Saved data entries
>>>
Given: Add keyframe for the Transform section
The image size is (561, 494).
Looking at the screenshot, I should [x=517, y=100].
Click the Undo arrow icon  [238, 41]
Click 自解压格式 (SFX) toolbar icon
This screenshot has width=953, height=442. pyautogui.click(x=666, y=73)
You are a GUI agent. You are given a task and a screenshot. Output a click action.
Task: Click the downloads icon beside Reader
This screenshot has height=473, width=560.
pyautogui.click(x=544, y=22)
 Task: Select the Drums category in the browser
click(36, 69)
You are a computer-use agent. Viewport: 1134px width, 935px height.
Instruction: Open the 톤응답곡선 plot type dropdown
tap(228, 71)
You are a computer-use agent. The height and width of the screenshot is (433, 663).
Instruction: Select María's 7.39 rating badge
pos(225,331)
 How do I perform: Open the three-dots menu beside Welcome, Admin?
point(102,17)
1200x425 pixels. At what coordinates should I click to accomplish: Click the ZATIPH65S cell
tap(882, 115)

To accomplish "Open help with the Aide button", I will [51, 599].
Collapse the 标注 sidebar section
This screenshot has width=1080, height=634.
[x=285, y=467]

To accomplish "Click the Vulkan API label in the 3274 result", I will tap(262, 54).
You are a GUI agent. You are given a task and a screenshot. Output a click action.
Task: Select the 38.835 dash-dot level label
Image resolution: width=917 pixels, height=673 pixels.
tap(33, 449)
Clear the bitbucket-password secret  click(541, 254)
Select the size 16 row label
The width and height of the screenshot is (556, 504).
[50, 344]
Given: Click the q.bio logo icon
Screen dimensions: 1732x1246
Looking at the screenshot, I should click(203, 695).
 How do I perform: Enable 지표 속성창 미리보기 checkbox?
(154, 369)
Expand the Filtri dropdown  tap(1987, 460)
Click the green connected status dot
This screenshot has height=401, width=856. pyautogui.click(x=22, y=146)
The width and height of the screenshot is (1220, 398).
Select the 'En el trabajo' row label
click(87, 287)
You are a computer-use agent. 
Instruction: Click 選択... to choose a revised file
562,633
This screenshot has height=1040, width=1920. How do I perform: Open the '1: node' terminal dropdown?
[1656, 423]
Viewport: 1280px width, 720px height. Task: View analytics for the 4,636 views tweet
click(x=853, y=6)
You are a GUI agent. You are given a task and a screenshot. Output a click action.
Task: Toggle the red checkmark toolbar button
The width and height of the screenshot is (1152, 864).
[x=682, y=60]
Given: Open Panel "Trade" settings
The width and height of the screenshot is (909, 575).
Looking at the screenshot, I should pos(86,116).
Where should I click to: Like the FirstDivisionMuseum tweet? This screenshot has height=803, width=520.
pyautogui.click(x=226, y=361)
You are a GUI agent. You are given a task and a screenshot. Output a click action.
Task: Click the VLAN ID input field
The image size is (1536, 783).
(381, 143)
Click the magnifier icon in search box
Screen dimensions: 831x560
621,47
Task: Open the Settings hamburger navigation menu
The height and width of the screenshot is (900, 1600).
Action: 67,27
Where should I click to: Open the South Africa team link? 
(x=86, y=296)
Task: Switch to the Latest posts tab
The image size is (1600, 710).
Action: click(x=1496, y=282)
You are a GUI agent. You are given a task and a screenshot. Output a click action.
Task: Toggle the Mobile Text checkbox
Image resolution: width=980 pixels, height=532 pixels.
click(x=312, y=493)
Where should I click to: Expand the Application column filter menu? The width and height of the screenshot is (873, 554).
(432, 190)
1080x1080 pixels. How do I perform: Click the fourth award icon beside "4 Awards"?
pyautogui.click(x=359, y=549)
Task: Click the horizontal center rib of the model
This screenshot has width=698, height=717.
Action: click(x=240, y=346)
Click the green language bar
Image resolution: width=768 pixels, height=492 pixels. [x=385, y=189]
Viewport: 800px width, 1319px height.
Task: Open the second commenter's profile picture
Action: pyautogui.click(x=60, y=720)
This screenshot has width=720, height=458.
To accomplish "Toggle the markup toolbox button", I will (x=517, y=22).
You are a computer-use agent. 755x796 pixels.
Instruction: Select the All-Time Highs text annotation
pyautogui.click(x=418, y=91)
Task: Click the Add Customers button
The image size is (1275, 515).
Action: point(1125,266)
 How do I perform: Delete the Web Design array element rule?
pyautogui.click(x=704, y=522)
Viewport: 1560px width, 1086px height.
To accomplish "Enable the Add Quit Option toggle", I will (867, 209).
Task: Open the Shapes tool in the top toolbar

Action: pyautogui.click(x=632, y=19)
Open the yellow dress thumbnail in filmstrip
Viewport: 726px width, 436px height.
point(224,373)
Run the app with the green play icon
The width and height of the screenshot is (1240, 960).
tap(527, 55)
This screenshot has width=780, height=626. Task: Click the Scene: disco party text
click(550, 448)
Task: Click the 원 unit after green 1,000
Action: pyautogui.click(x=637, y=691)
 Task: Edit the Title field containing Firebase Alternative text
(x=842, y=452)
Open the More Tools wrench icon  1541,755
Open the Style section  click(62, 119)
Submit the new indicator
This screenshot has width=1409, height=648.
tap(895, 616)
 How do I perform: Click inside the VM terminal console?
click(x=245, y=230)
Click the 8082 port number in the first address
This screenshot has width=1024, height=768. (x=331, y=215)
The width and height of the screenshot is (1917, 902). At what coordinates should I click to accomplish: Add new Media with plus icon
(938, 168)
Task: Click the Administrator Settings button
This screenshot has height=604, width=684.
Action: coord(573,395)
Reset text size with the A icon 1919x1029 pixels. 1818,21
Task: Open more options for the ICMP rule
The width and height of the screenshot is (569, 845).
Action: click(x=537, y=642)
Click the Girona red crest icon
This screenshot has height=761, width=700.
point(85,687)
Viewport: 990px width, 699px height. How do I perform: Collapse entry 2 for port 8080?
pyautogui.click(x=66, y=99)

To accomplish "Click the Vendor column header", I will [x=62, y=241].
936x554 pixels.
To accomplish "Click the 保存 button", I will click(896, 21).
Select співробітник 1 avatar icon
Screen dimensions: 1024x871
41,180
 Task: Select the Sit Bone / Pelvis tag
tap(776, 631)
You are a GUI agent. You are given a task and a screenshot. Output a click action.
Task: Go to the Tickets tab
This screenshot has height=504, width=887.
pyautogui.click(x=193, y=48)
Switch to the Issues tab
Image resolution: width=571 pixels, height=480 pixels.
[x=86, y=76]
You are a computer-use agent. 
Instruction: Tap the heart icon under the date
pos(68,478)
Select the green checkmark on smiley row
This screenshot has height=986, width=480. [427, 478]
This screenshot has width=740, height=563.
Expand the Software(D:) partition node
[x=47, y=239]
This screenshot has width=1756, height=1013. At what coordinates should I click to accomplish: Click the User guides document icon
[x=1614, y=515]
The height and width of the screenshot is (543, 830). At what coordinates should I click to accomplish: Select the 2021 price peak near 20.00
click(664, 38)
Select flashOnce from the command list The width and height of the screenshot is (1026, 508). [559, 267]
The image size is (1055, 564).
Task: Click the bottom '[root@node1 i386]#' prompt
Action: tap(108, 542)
<<<
§ TASK PROMPT:
Would you write the records out again, word for word?

§ SOLUTION TO THE PROBLEM:
Given: Add keyframe for the Transform section
The image size is (561, 494).
Looking at the screenshot, I should [x=517, y=100].
Click the Undo arrow icon  [238, 41]
Click 自解压格式 (SFX) toolbar icon
This screenshot has width=953, height=442. pyautogui.click(x=666, y=73)
You are a GUI agent. You are given a task and a screenshot. Output a click action.
Task: Click the downloads icon beside Reader
This screenshot has height=473, width=560.
pyautogui.click(x=544, y=22)
 Task: Select the Drums category in the browser
click(36, 69)
You are a computer-use agent. Viewport: 1134px width, 935px height.
Instruction: Open the 톤응답곡선 plot type dropdown
tap(228, 71)
You are a computer-use agent. The height and width of the screenshot is (433, 663).
Instruction: Select María's 7.39 rating badge
pos(225,331)
 How do I perform: Open the three-dots menu beside Welcome, Admin?
point(102,17)
1200x425 pixels. At what coordinates should I click to accomplish: Click the ZATIPH65S cell
tap(882, 115)

To accomplish "Open help with the Aide button", I will [51, 599].
Collapse the 标注 sidebar section
This screenshot has width=1080, height=634.
[x=285, y=467]

To accomplish "Click the Vulkan API label in the 3274 result", I will tap(262, 54).
You are a GUI agent. You are given a task and a screenshot. Output a click action.
Task: Select the 38.835 dash-dot level label
Image resolution: width=917 pixels, height=673 pixels.
tap(33, 449)
Clear the bitbucket-password secret  click(541, 254)
Select the size 16 row label
The width and height of the screenshot is (556, 504).
[50, 344]
Given: Click the q.bio logo icon
Screen dimensions: 1732x1246
Looking at the screenshot, I should click(203, 695).
 How do I perform: Enable 지표 속성창 미리보기 checkbox?
(154, 369)
Expand the Filtri dropdown  tap(1987, 460)
Click the green connected status dot
This screenshot has height=401, width=856. pyautogui.click(x=22, y=146)
The width and height of the screenshot is (1220, 398).
Select the 'En el trabajo' row label
click(87, 287)
You are a computer-use agent. 
Instruction: Click 選択... to choose a revised file
562,633
This screenshot has height=1040, width=1920. How do I perform: Open the '1: node' terminal dropdown?
[1656, 423]
Viewport: 1280px width, 720px height. Task: View analytics for the 4,636 views tweet
click(x=853, y=6)
You are a GUI agent. You are given a task and a screenshot. Output a click action.
Task: Toggle the red checkmark toolbar button
The width and height of the screenshot is (1152, 864).
[x=682, y=60]
Given: Open Panel "Trade" settings
The width and height of the screenshot is (909, 575).
Looking at the screenshot, I should pos(86,116).
Where should I click to: Like the FirstDivisionMuseum tweet? This screenshot has height=803, width=520.
pyautogui.click(x=226, y=361)
You are a GUI agent. You are given a task and a screenshot. Output a click action.
Task: Click the VLAN ID input field
The image size is (1536, 783).
(381, 143)
Click the magnifier icon in search box
Screen dimensions: 831x560
621,47
Task: Open the Settings hamburger navigation menu
The height and width of the screenshot is (900, 1600).
Action: 67,27
Where should I click to: Open the South Africa team link? 
(x=86, y=296)
Task: Switch to the Latest posts tab
The image size is (1600, 710).
Action: click(x=1496, y=282)
You are a GUI agent. You are given a task and a screenshot. Output a click action.
Task: Toggle the Mobile Text checkbox
Image resolution: width=980 pixels, height=532 pixels.
click(x=312, y=493)
Where should I click to: Expand the Application column filter menu? The width and height of the screenshot is (873, 554).
(432, 190)
1080x1080 pixels. How do I perform: Click the fourth award icon beside "4 Awards"?
pyautogui.click(x=359, y=549)
Task: Click the horizontal center rib of the model
This screenshot has width=698, height=717.
Action: click(x=240, y=346)
Click the green language bar
Image resolution: width=768 pixels, height=492 pixels. [x=385, y=189]
Viewport: 800px width, 1319px height.
Task: Open the second commenter's profile picture
Action: pyautogui.click(x=60, y=720)
This screenshot has width=720, height=458.
To accomplish "Toggle the markup toolbox button", I will (x=517, y=22).
You are a computer-use agent. 755x796 pixels.
Instruction: Select the All-Time Highs text annotation
pyautogui.click(x=418, y=91)
Task: Click the Add Customers button
The image size is (1275, 515).
Action: point(1125,266)
 How do I perform: Delete the Web Design array element rule?
pyautogui.click(x=704, y=522)
Viewport: 1560px width, 1086px height.
To accomplish "Enable the Add Quit Option toggle", I will (867, 209).
Task: Open the Shapes tool in the top toolbar

Action: pyautogui.click(x=632, y=19)
Open the yellow dress thumbnail in filmstrip
Viewport: 726px width, 436px height.
point(224,373)
Run the app with the green play icon
The width and height of the screenshot is (1240, 960).
tap(527, 55)
This screenshot has width=780, height=626. Task: Click the Scene: disco party text
click(550, 448)
Task: Click the 원 unit after green 1,000
Action: pyautogui.click(x=637, y=691)
 Task: Edit the Title field containing Firebase Alternative text
(x=842, y=452)
Open the More Tools wrench icon  1541,755
Open the Style section  click(62, 119)
Submit the new indicator
This screenshot has width=1409, height=648.
tap(895, 616)
 How do I perform: Click inside the VM terminal console?
click(x=245, y=230)
Click the 8082 port number in the first address
This screenshot has width=1024, height=768. (x=331, y=215)
The width and height of the screenshot is (1917, 902). At what coordinates should I click to accomplish: Add new Media with plus icon
(938, 168)
Task: Click the Administrator Settings button
This screenshot has height=604, width=684.
Action: coord(573,395)
Reset text size with the A icon 1919x1029 pixels. 1818,21
Task: Open more options for the ICMP rule
The width and height of the screenshot is (569, 845).
Action: click(x=537, y=642)
Click the Girona red crest icon
This screenshot has height=761, width=700.
point(85,687)
Viewport: 990px width, 699px height. How do I perform: Collapse entry 2 for port 8080?
pyautogui.click(x=66, y=99)

To accomplish "Click the Vendor column header", I will [x=62, y=241].
936x554 pixels.
To accomplish "Click the 保存 button", I will click(896, 21).
Select співробітник 1 avatar icon
Screen dimensions: 1024x871
41,180
 Task: Select the Sit Bone / Pelvis tag
tap(776, 631)
You are a GUI agent. You are given a task and a screenshot. Output a click action.
Task: Go to the Tickets tab
This screenshot has height=504, width=887.
pyautogui.click(x=193, y=48)
Switch to the Issues tab
Image resolution: width=571 pixels, height=480 pixels.
[x=86, y=76]
You are a computer-use agent. 
Instruction: Tap the heart icon under the date
pos(68,478)
Select the green checkmark on smiley row
This screenshot has height=986, width=480. [427, 478]
This screenshot has width=740, height=563.
Expand the Software(D:) partition node
[x=47, y=239]
This screenshot has width=1756, height=1013. At what coordinates should I click to accomplish: Click the User guides document icon
[x=1614, y=515]
The height and width of the screenshot is (543, 830). At what coordinates should I click to accomplish: Select the 2021 price peak near 20.00
click(664, 38)
Select flashOnce from the command list The width and height of the screenshot is (1026, 508). [559, 267]
The image size is (1055, 564).
Task: Click the bottom '[root@node1 i386]#' prompt
Action: tap(108, 542)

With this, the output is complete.